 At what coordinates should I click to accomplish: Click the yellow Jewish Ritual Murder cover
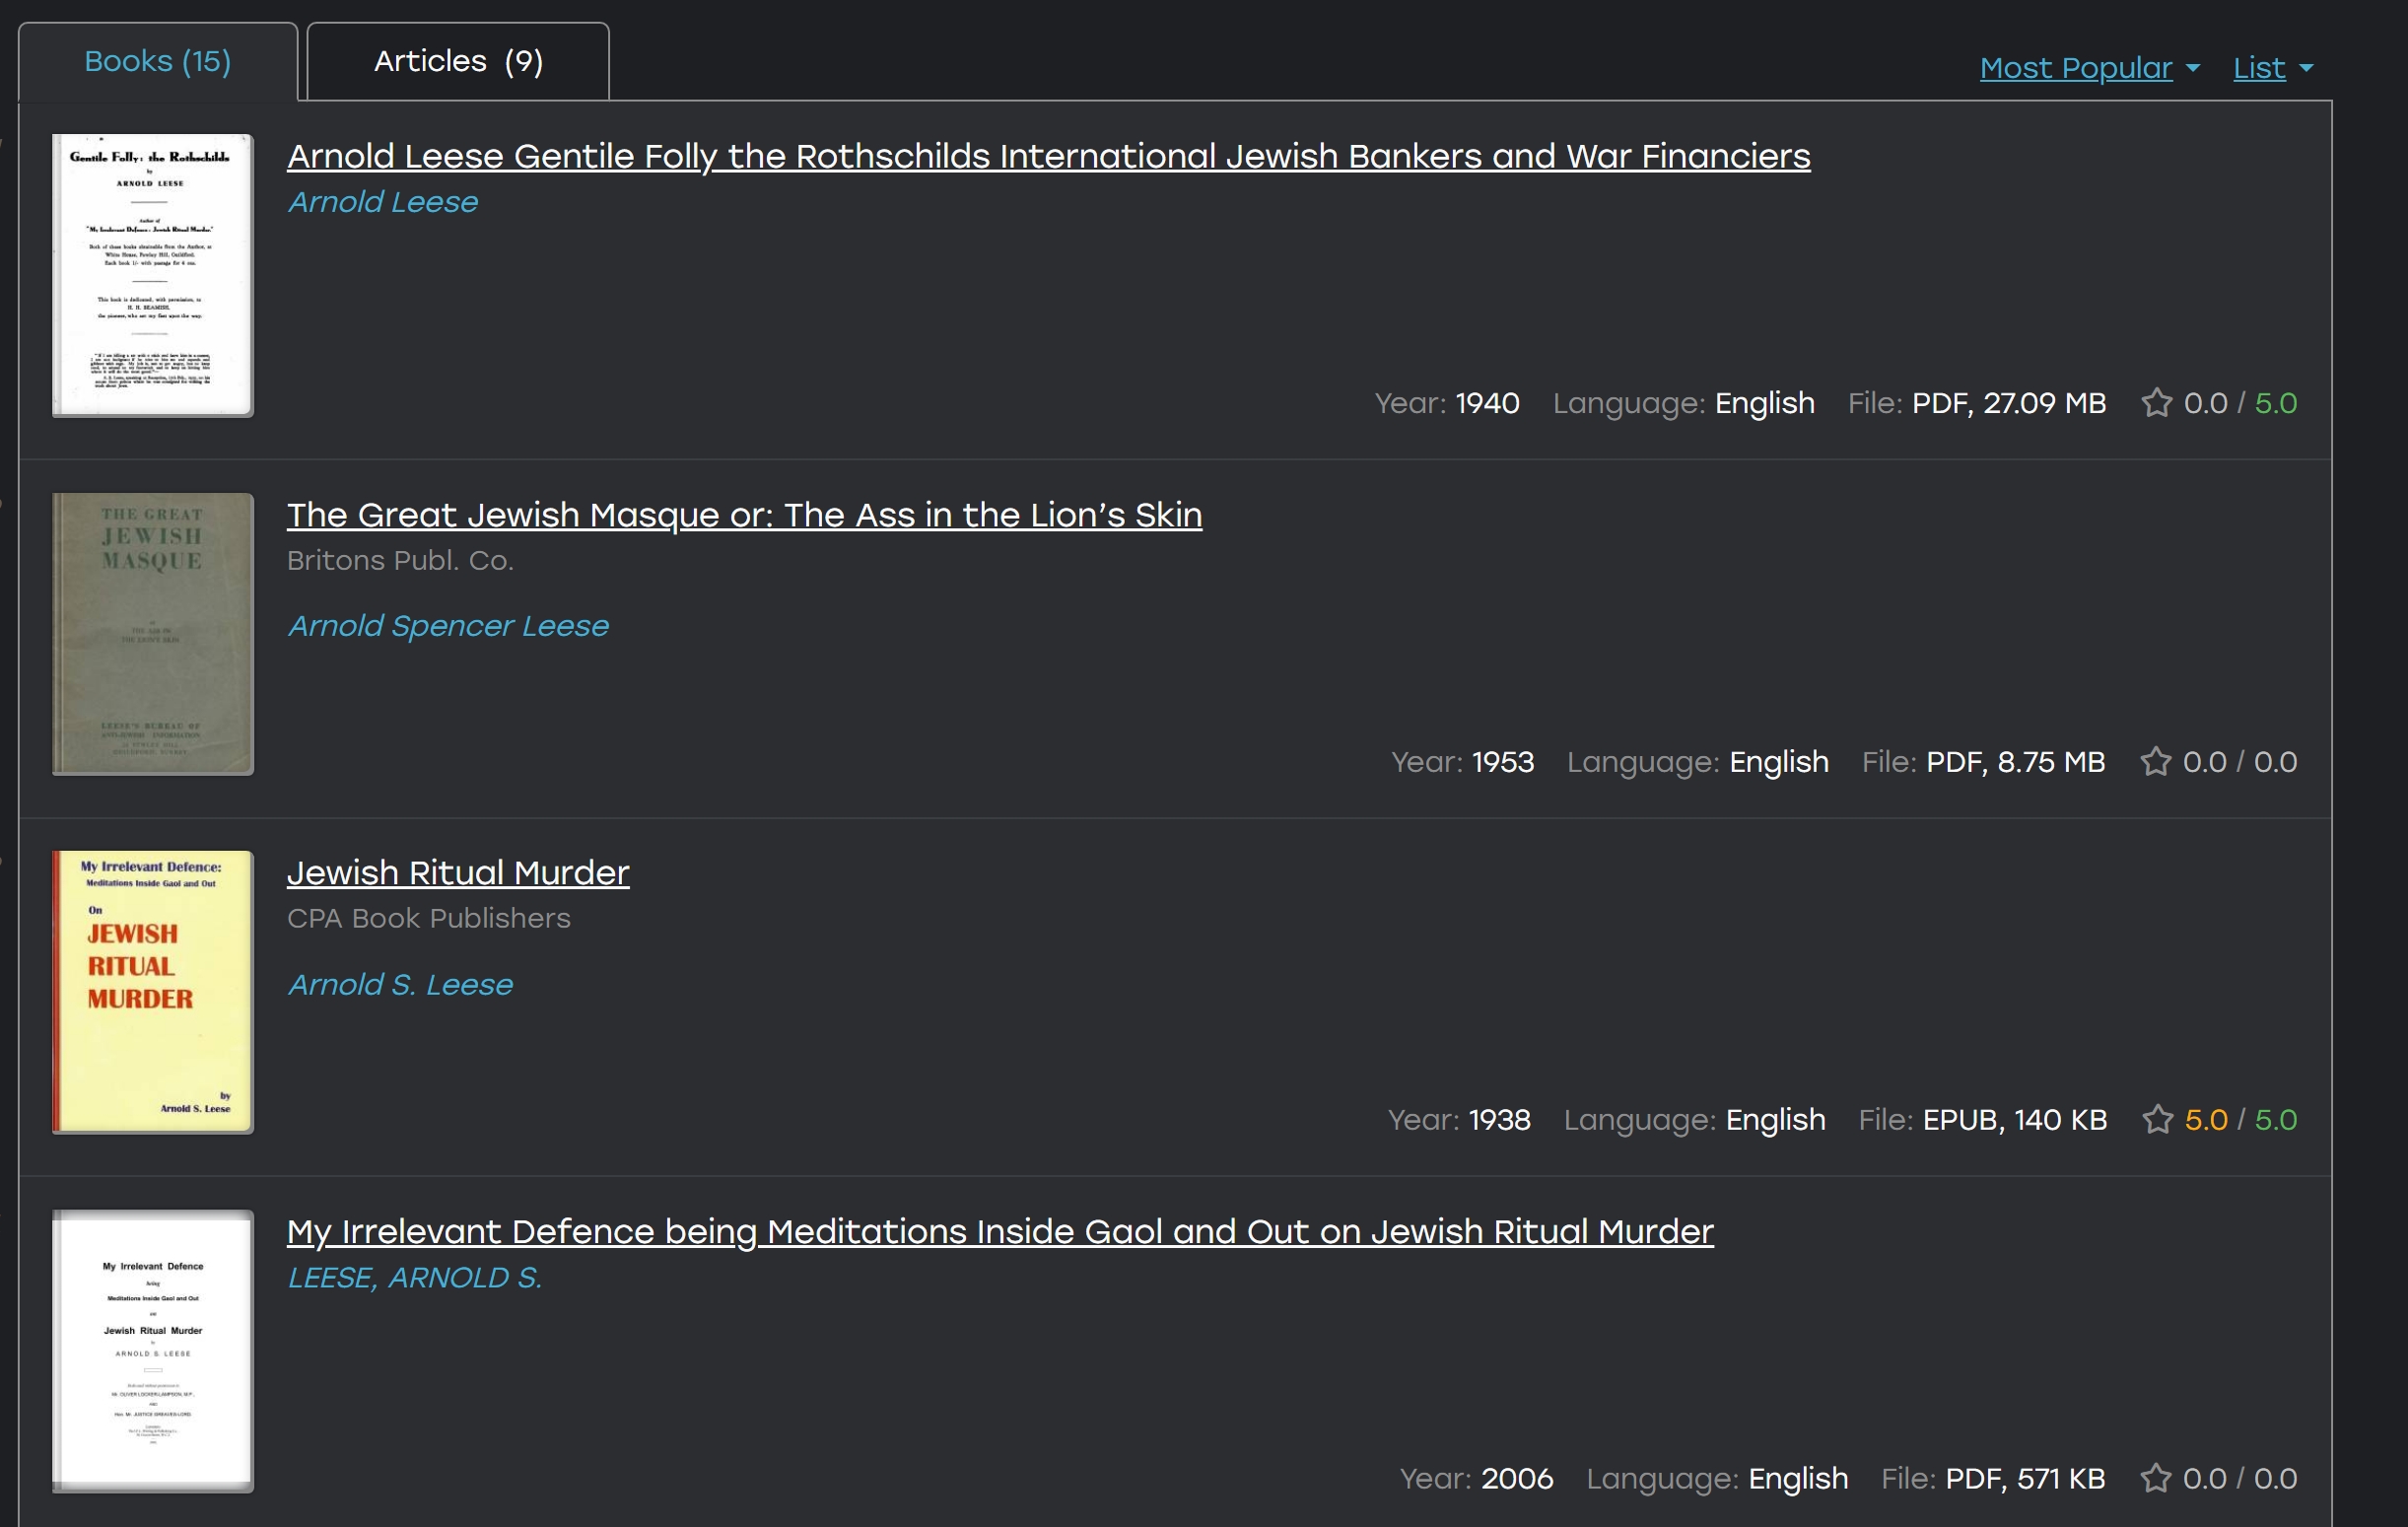point(153,992)
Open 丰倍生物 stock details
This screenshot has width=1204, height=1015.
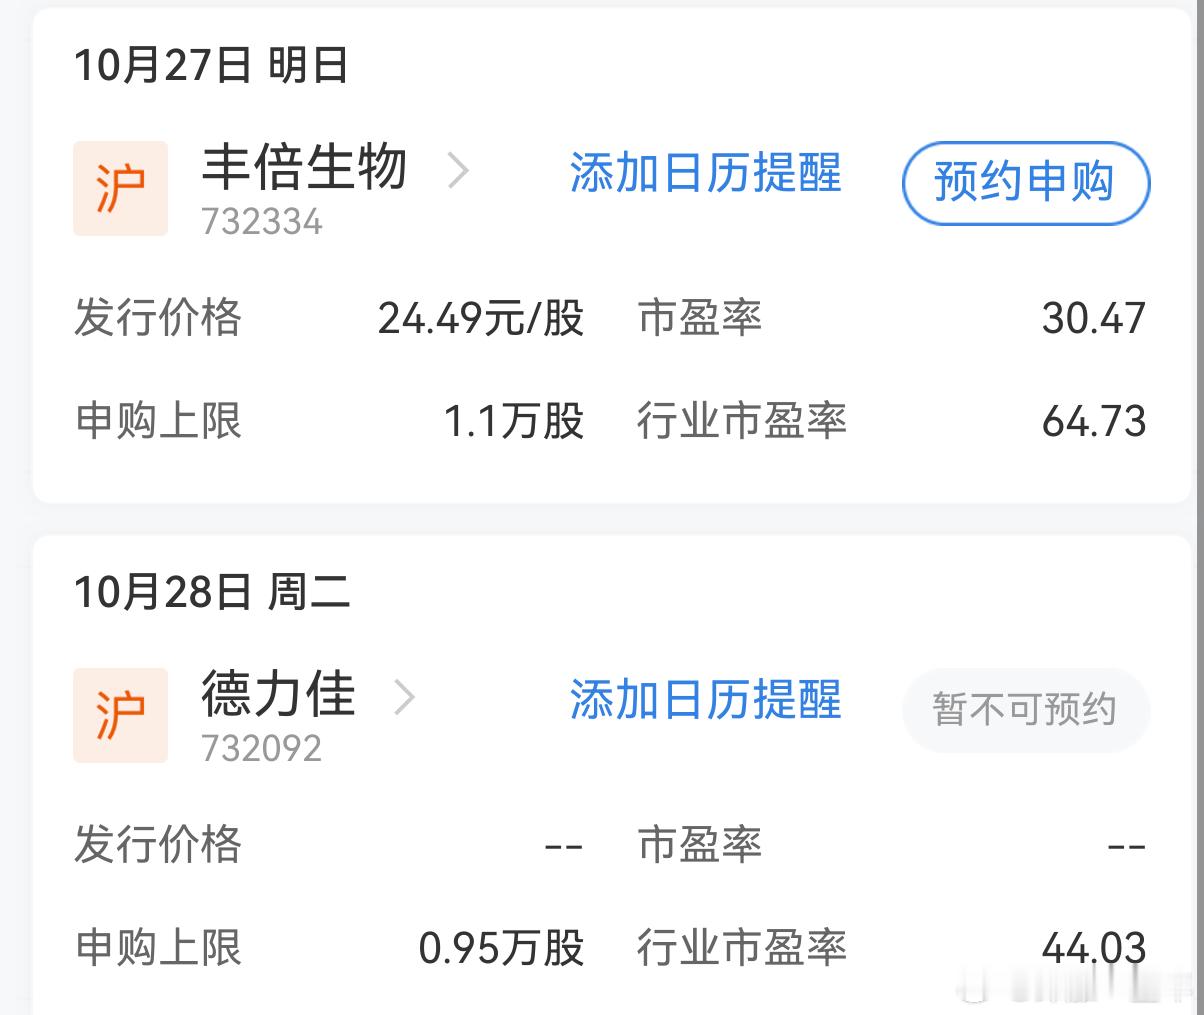303,170
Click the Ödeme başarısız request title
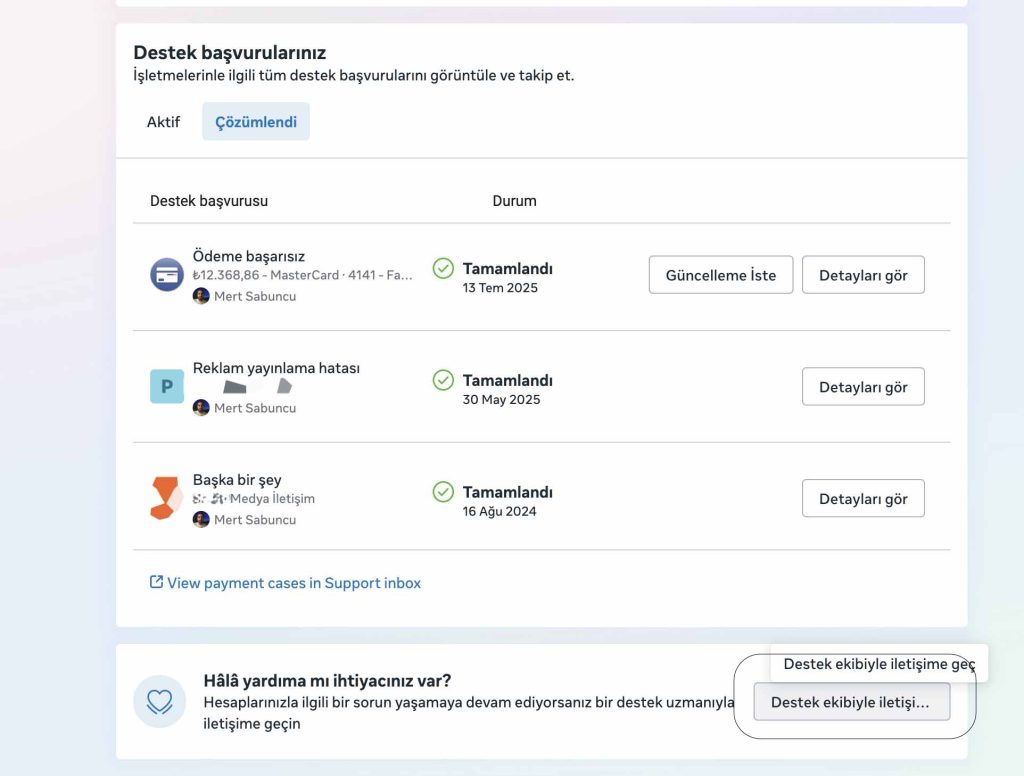This screenshot has height=776, width=1024. 249,256
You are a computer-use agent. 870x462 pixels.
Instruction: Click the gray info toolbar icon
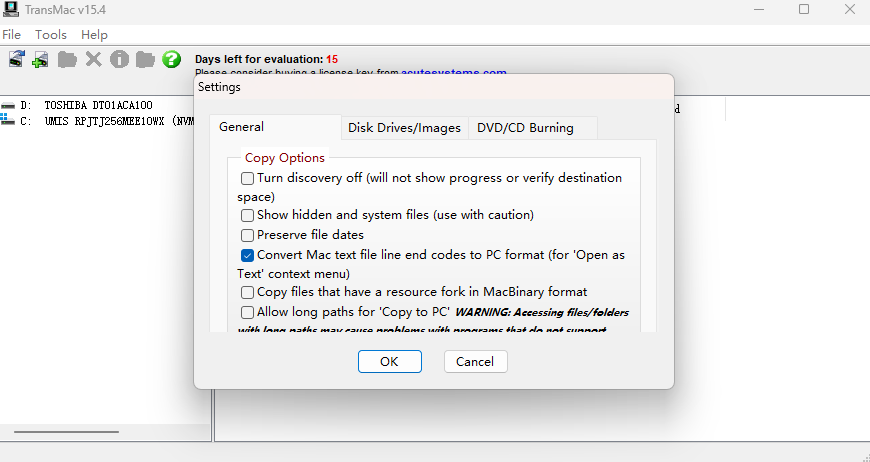(x=120, y=60)
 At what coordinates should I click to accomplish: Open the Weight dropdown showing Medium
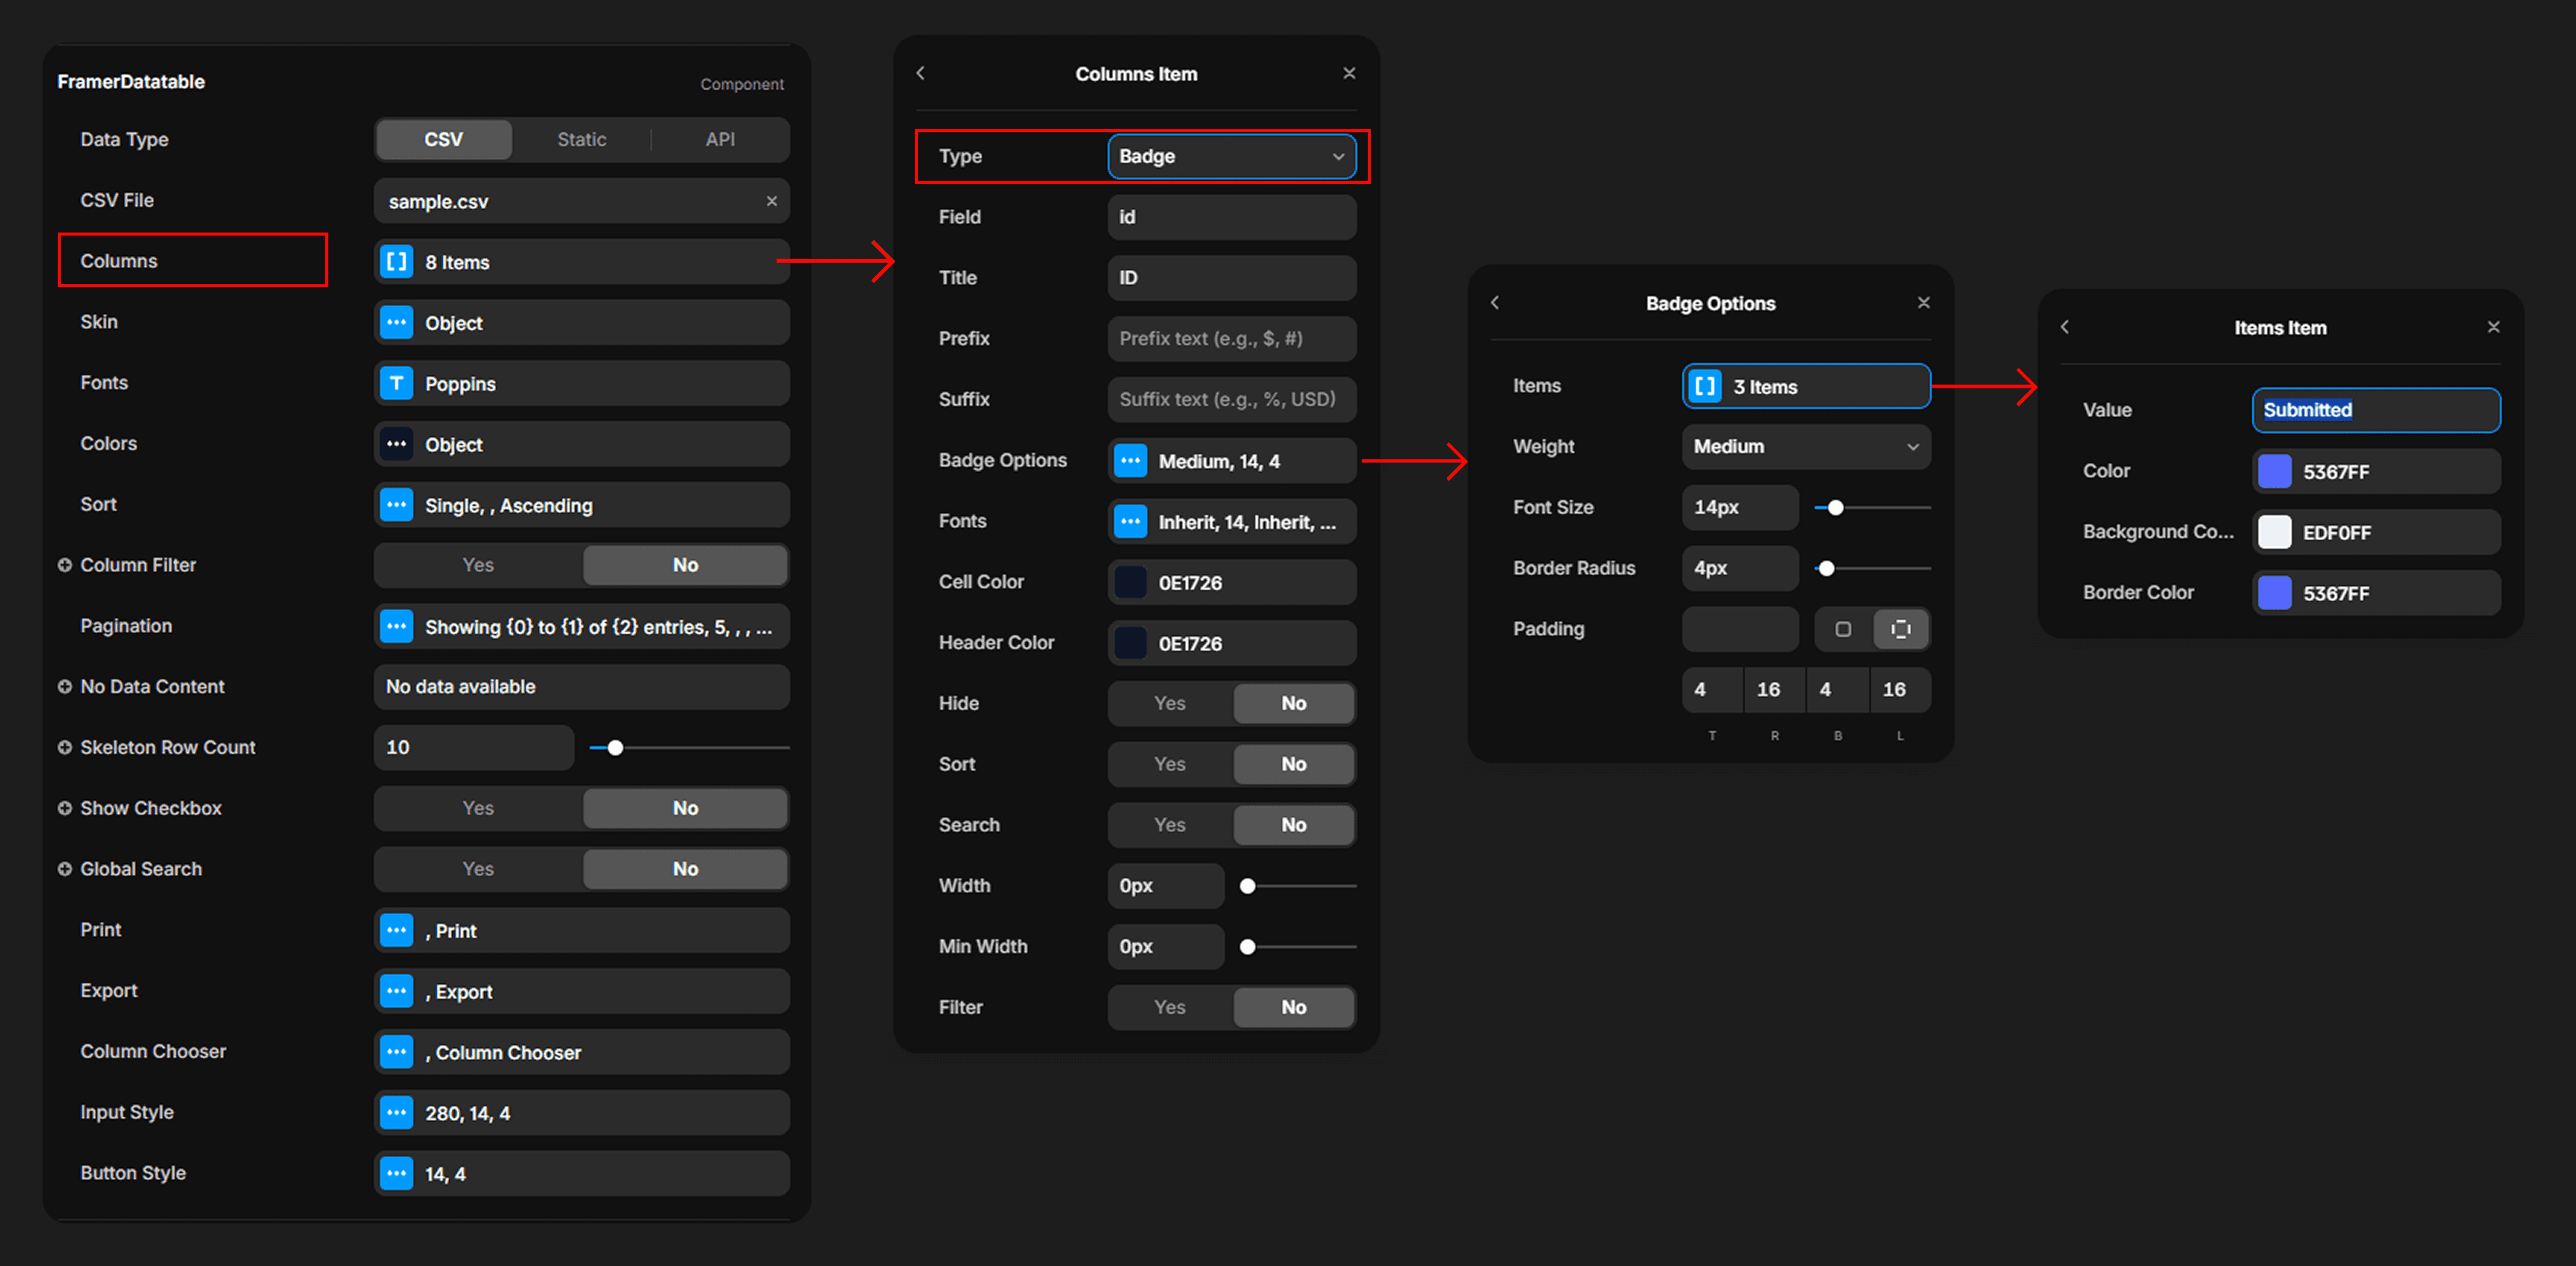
++++++++++
Please give all the items above again with "coordinates" substituted by "position" and everything else unchanged, leaving out the pictures.

 At what position should I click to accomplish: Click the yellow Jewish Ritual Murder cover
point(153,992)
Open 丰倍生物 stock details
This screenshot has width=1204, height=1015.
303,170
Click the Ödeme başarısız request title
This screenshot has height=776, width=1024. 249,256
You are a computer-use agent. 870x462 pixels.
Instruction: Click the gray info toolbar icon
(x=120, y=60)
 At what position should I click to accomplish: Open the Weight dropdown showing Medium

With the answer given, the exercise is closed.